Alerted by a post on Nature News and Comment, I read with interest a newly posted paper from Mikko Packalen and Jay Bhattacharya from the National Bureau of Economic Analysis entitled "Age and the Trying Out of New Ideas."
The abstract of this working paper states:
Older scientists are often seen as less open to new ideas than younger scientists. We put this assertion to an empirical test. Using a measure of new ideas derived from the text of nearly all biomedical scientific articles published since 1946, we compare the tendency of younger and older researchers to try out new ideas in their work. We find that papers published in biomedicine by younger researchers are more likely to build on new ideas. Collaboration with a more experienced researcher matters as well. Papers with a young first author and a more experienced last author are more likely to try out newer ideas than papers published by other team configurations. Given the crucial role that the trying out of new ideas plays in the advancement of science, our results buttress the importance of funding scientific work by young researchers. (Emphasis added)
Needless to say, I was intrigued. After a quick read, I looked deeper into the methodology, particularly with regard to the highlighted terms above.
The study is based on the use of MEDLINE (accessed through PubMed). More precisely, they used “Author-ity” MEDLINE, a previously constructed version of MEDLINE with the names of authors disambiguated as much as possible. This database was used for two purposes. First, new ideas were identified by searching titles and abstracts for two- or three-word strings and associating these with the year when they first appears. Strings that subsequently occurred with high frequency were deemed to be important new ideas. The Nature commentary includes a list of the ten most frequent concepts for each decade and inspection reveals these to be sensible. Second, the "age" of each investigator was estimated by determining the year in which the first publication by this investigator appeared. Thus, this is "career age" rather than chronological age.

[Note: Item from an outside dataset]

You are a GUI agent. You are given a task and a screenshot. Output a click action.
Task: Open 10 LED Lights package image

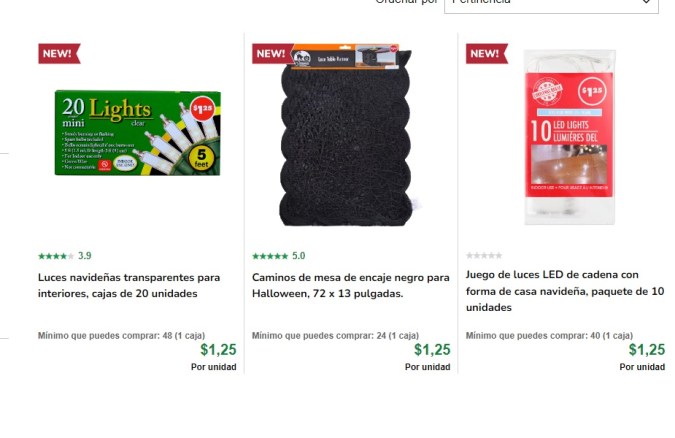point(570,137)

This is a sensible approach which has both advantages and disadvantages. Most importantly, it is workable from the available data. I know from some of my recent analyses, estimating chronological ages of investigators can be quite difficult. In addition, this automatically at least partially corrects for increasing training periods over time. A disadvantage is that an early publication can "age" an investigator compared to peers.
With these two parameters, the authors were set to do some analysis. Figure 1 in the paper is shown below:
Panel A shows the fraction of publications trying out new ideas versus the career age of the first author. Clearly, there is a broad peak in which the first authors are within 3-12 years of his/her first publication. This, of course, primarily reflects the accomplishments of graduate students and postdocs!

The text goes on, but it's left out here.